§ DATA RECORDS:
%%
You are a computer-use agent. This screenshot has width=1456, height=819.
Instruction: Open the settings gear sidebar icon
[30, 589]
%%
%%
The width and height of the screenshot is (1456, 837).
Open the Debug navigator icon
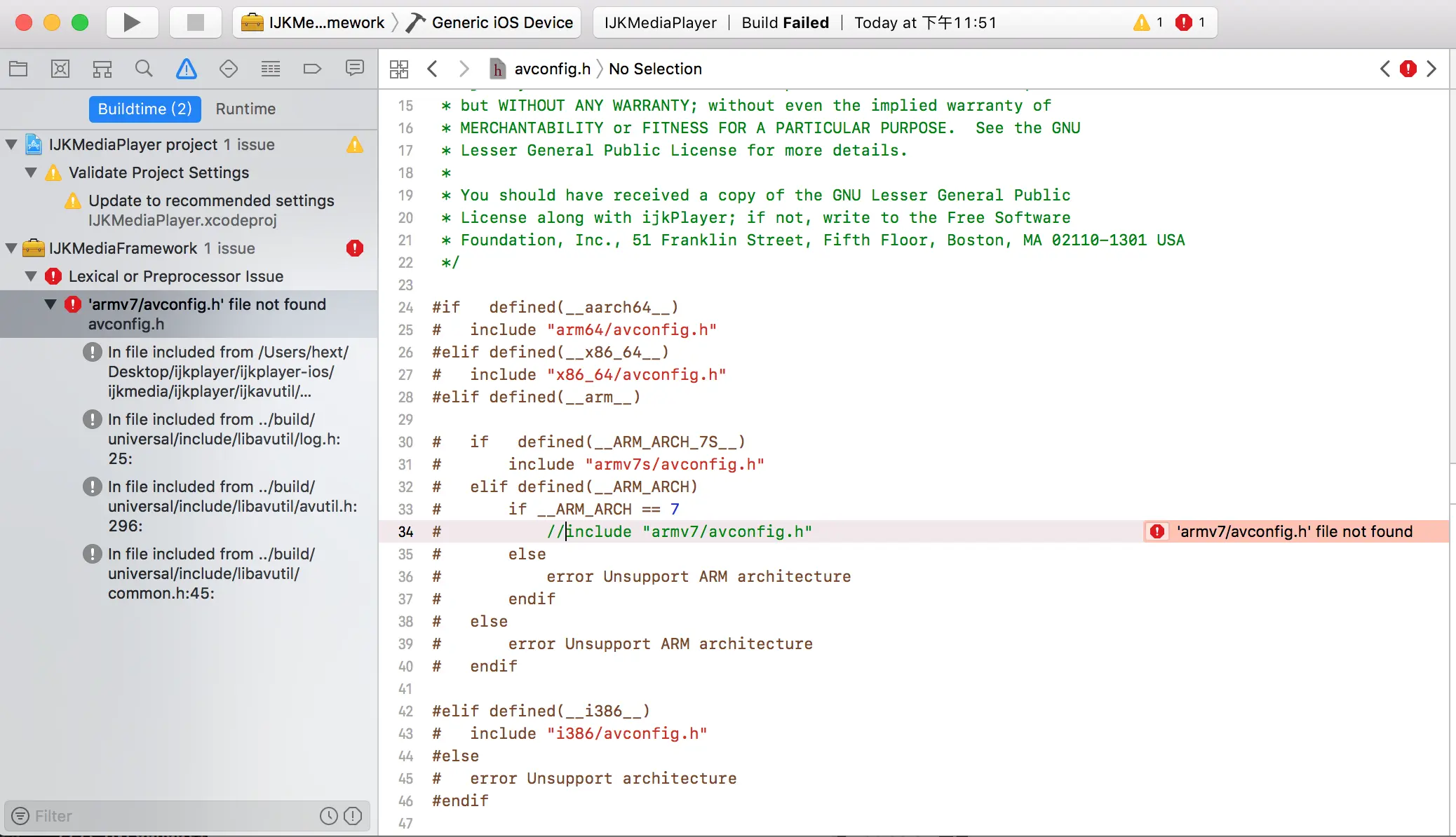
%%
§ PROBLEM TO SOLVE:
Look through the material above and pick out each line holding the word "height".

§ FINAL ANSWER:
You are a computer-use agent. This screenshot has width=1456, height=819.
The width and height of the screenshot is (1456, 837).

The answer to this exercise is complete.